_WHAT IS NEEDED_.
Pictures in the entries below are excluded; copy only the lines from the one containing "Given: Click the" to the one containing "The width and height of the screenshot is (844, 1826).", both included.

_RECORDS FOR THIS EXERCISE_.
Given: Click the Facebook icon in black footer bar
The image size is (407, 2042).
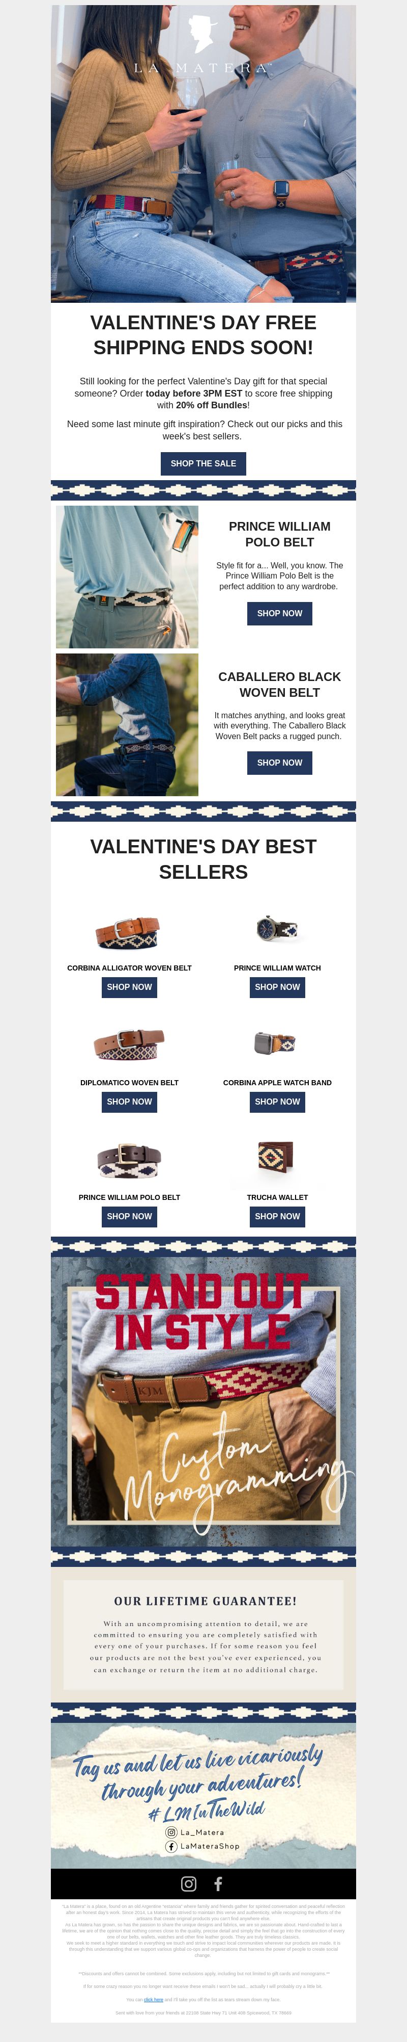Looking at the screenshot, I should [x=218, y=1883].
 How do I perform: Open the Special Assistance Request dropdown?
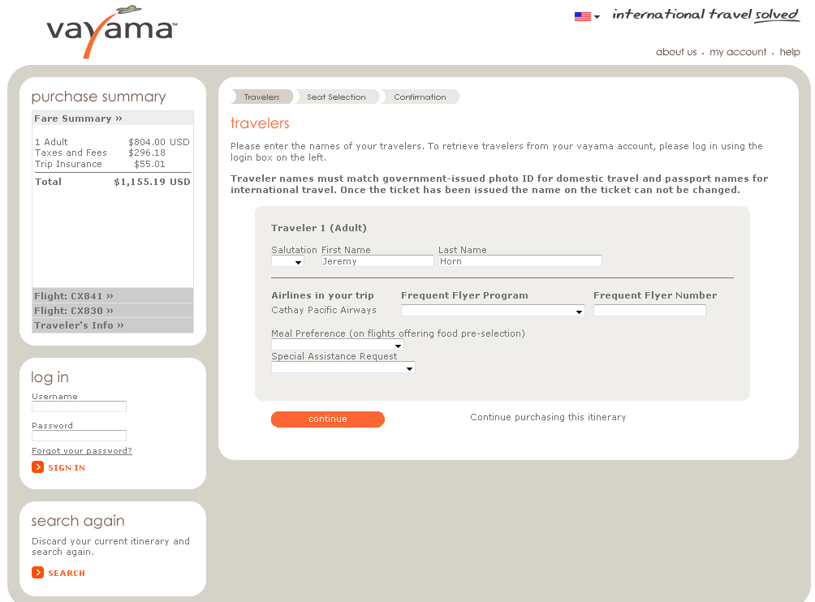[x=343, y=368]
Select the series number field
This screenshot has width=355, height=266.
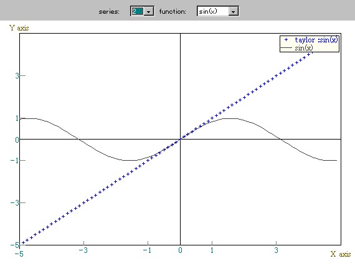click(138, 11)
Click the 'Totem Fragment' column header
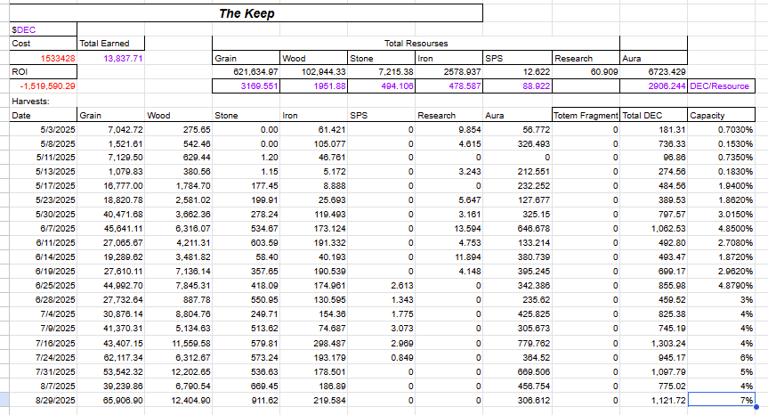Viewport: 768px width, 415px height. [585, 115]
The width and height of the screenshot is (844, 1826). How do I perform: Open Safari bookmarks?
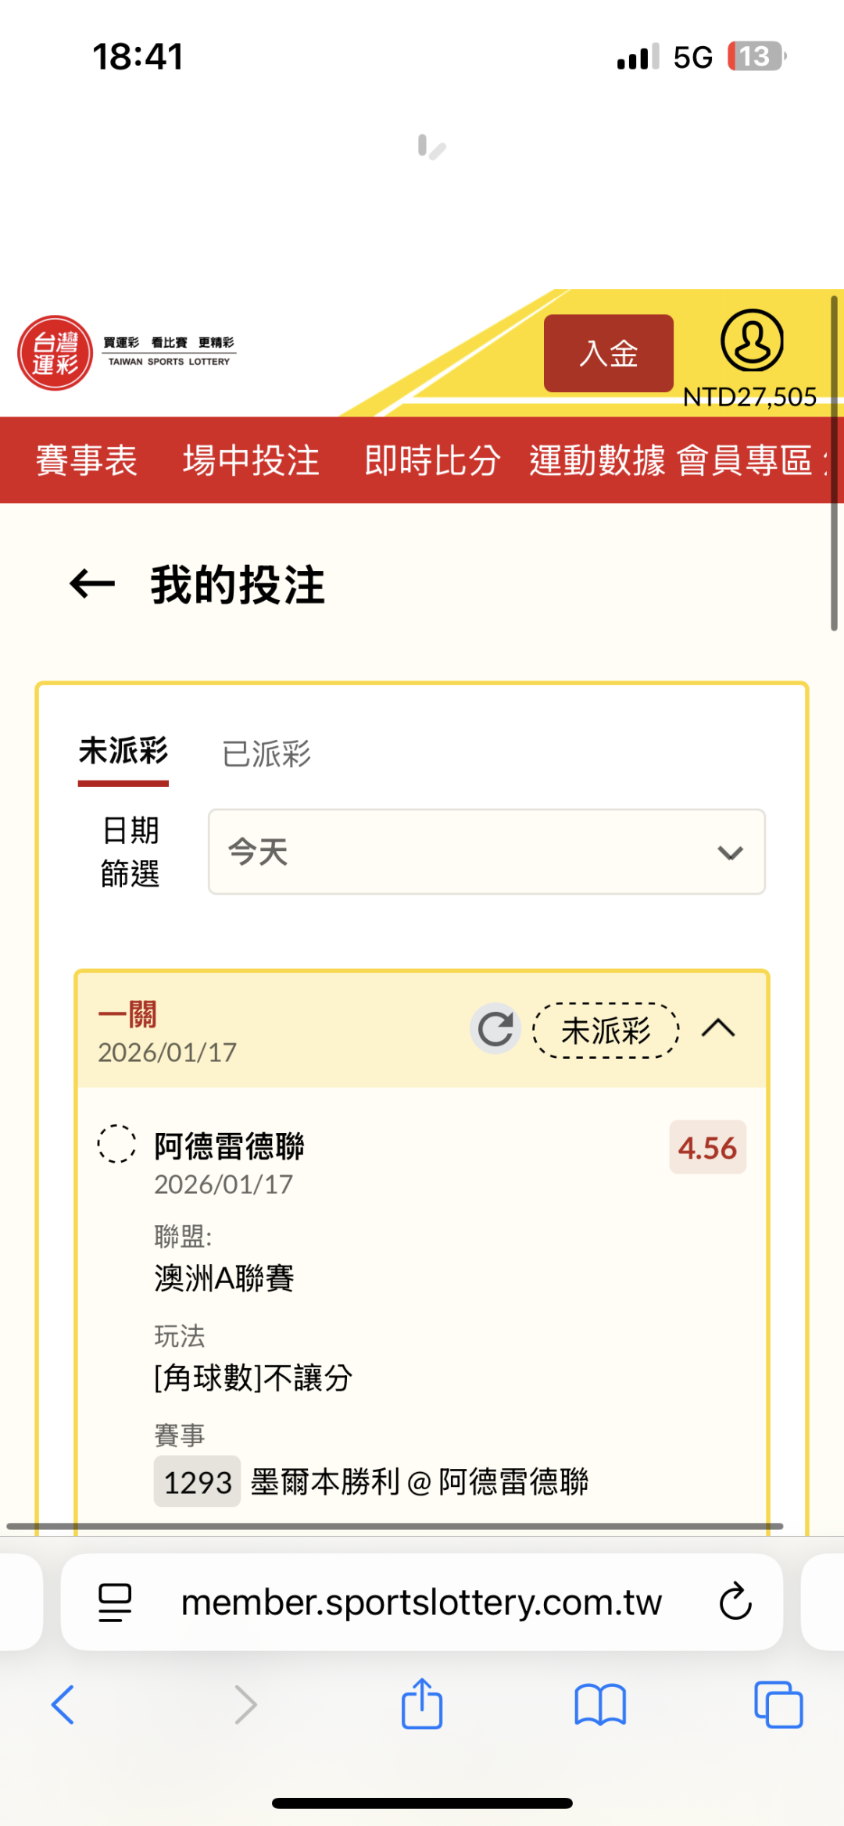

==

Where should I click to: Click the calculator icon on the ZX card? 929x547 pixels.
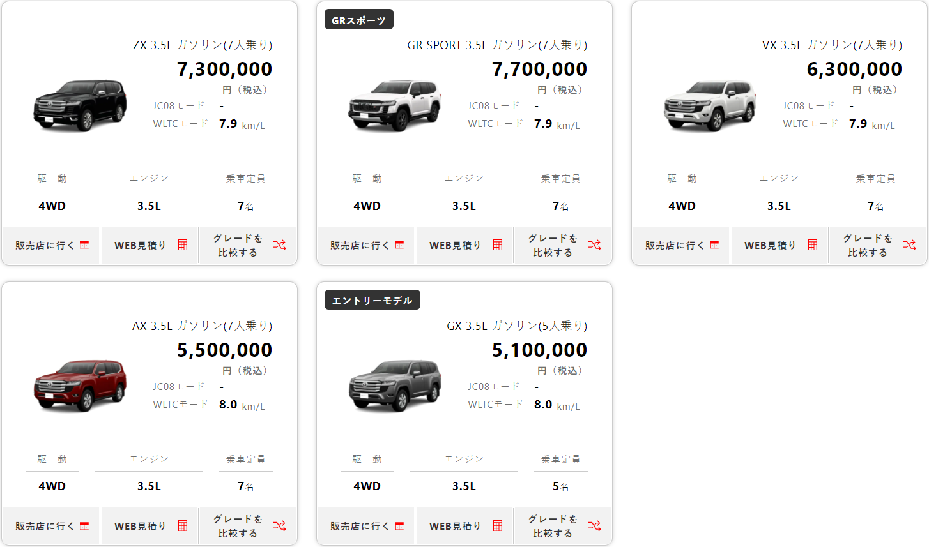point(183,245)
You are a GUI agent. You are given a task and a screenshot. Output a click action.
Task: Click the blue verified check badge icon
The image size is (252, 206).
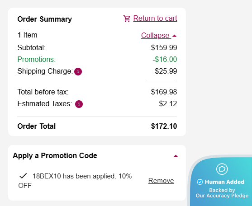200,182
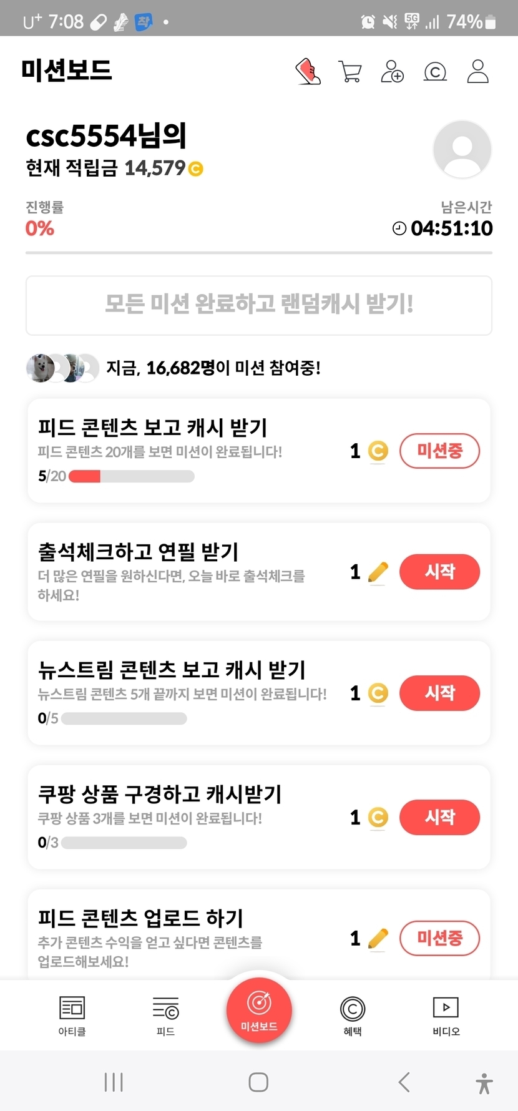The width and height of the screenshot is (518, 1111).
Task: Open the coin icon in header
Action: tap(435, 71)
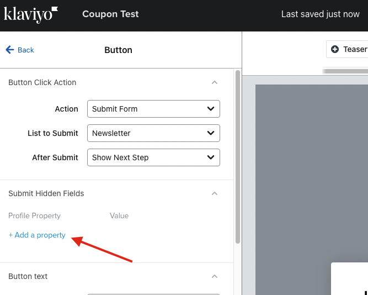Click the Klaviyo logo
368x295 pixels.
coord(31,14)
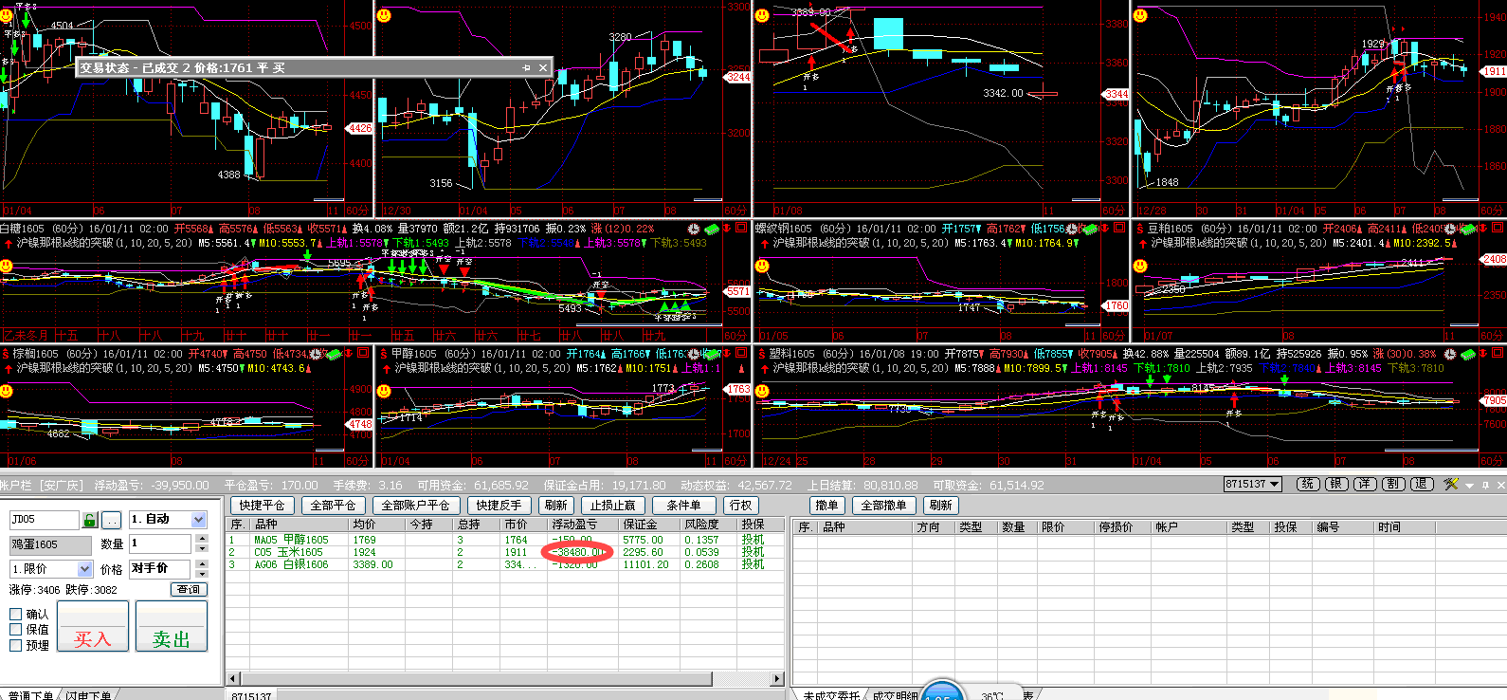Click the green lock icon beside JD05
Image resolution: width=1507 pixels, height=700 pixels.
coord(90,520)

_WRITTEN SOLUTION_.
Given: Click the Facebook icon in black footer bar
The image size is (407, 2042).
Looking at the screenshot, I should [x=218, y=1883].
 How do I perform: Open the Special Assistance Request dropdown?
[x=343, y=368]
Select the series number field
This screenshot has width=355, height=266.
click(138, 11)
Click the 'Totem Fragment' column header
Viewport: 768px width, 415px height. [585, 115]
The width and height of the screenshot is (844, 1826). How do I perform: Open Safari bookmarks?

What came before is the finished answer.